■ Exercise:
Transcribe every line from the one containing "[Claves subsidio arriendo, DS1" to the end of the listing, exactly as written, and leave out the pictures.

■ Data supplied:
..........
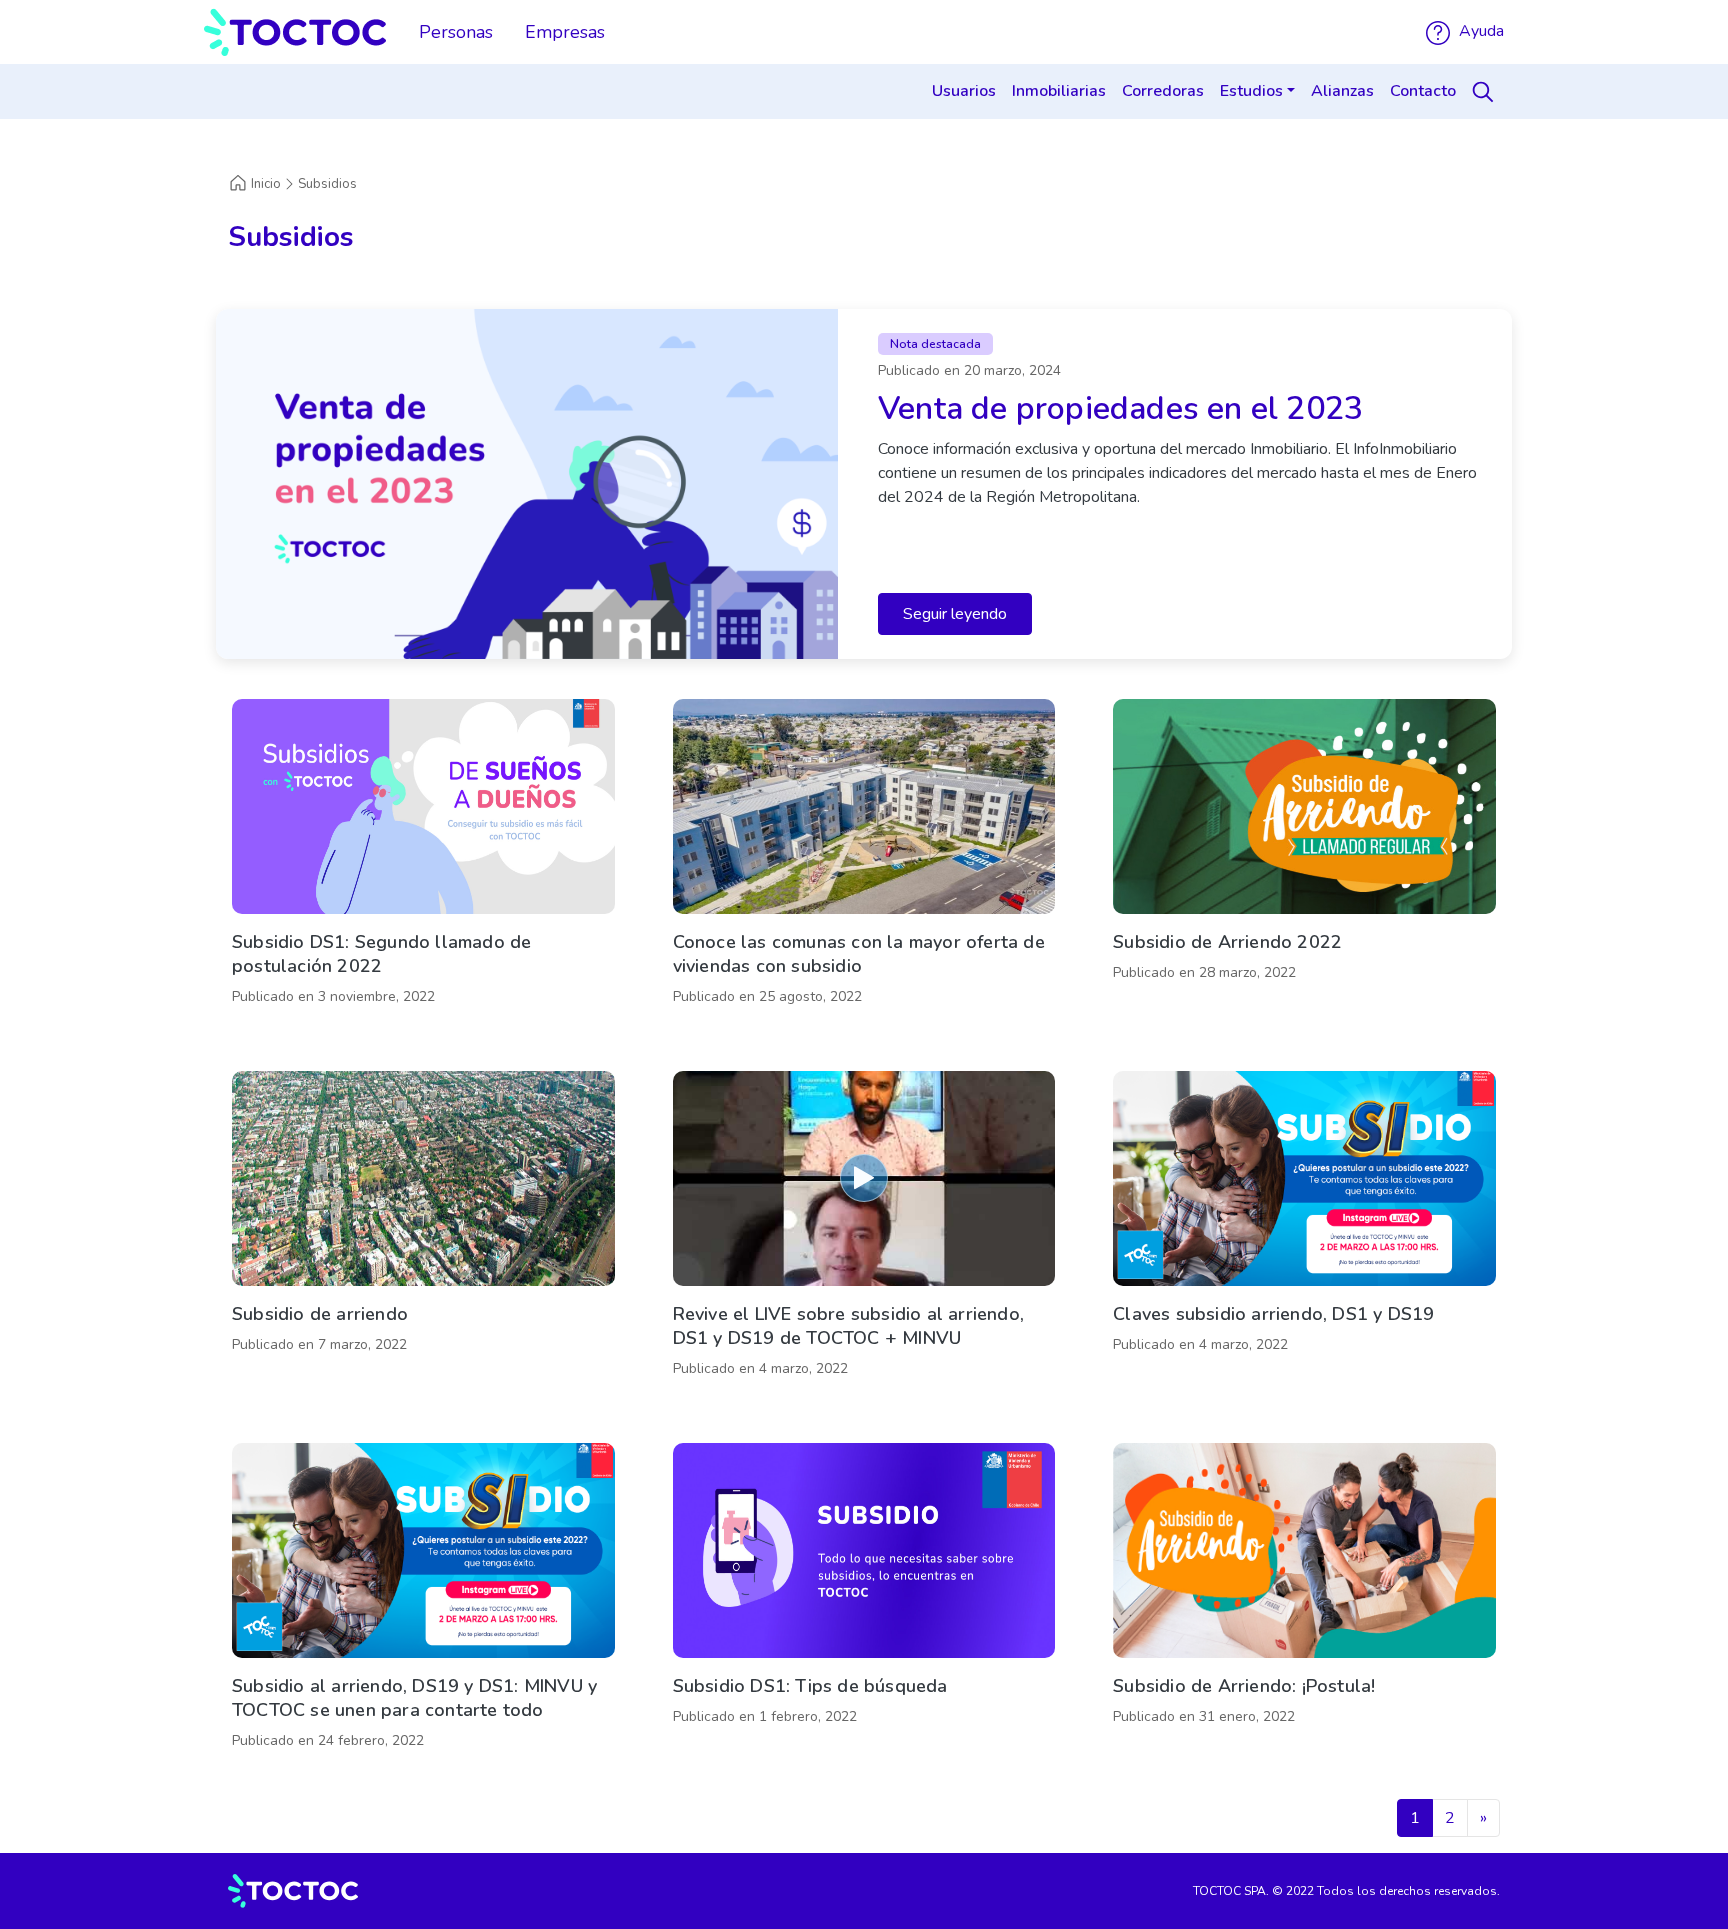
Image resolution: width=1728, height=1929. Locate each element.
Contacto (1423, 91)
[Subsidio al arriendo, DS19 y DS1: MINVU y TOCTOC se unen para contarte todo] (423, 1601)
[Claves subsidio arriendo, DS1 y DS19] (1304, 1229)
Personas (456, 32)
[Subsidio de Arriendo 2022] (1304, 857)
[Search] (1486, 92)
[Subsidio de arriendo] (423, 1229)
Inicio (266, 184)
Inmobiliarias (1059, 91)
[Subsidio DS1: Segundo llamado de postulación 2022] (423, 857)
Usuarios (964, 91)
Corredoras (1163, 91)
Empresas (565, 32)
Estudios (1251, 91)
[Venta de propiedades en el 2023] (864, 484)
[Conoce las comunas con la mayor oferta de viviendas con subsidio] (864, 857)
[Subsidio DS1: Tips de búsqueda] (864, 1601)
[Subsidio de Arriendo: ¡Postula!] (1304, 1601)
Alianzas (1342, 91)
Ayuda (1479, 31)
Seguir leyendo (955, 614)
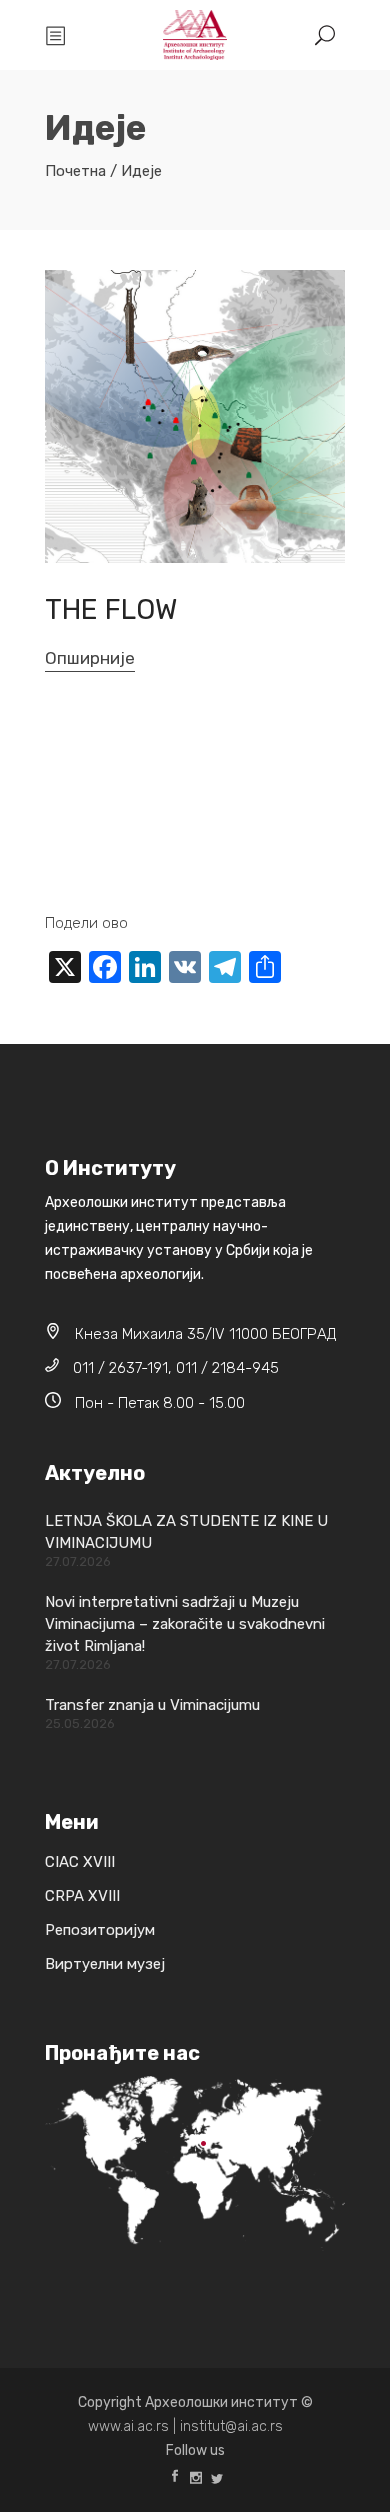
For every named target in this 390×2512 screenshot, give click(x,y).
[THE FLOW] (195, 416)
..........
■ Reply:
[Claves subsidio arriendo, DS1 y DS19] (1304, 1229)
Personas (456, 32)
[Subsidio de Arriendo 2022] (1304, 857)
[Search] (1486, 92)
[Subsidio de arriendo] (423, 1229)
Inicio (266, 184)
Inmobiliarias (1059, 91)
[Subsidio DS1: Segundo llamado de postulación 2022] (423, 857)
Usuarios (964, 91)
Corredoras (1163, 91)
Empresas (565, 32)
Estudios (1251, 91)
[Venta de propiedades en el 2023] (864, 484)
[Conoce las comunas con la mayor oferta de viviendas con subsidio] (864, 857)
[Subsidio DS1: Tips de búsqueda] (864, 1601)
[Subsidio de Arriendo: ¡Postula!] (1304, 1601)
Alianzas (1342, 91)
Ayuda (1479, 31)
Seguir leyendo (955, 614)
For every named target in this 390×2512 screenshot, give click(x,y).
[THE FLOW] (195, 416)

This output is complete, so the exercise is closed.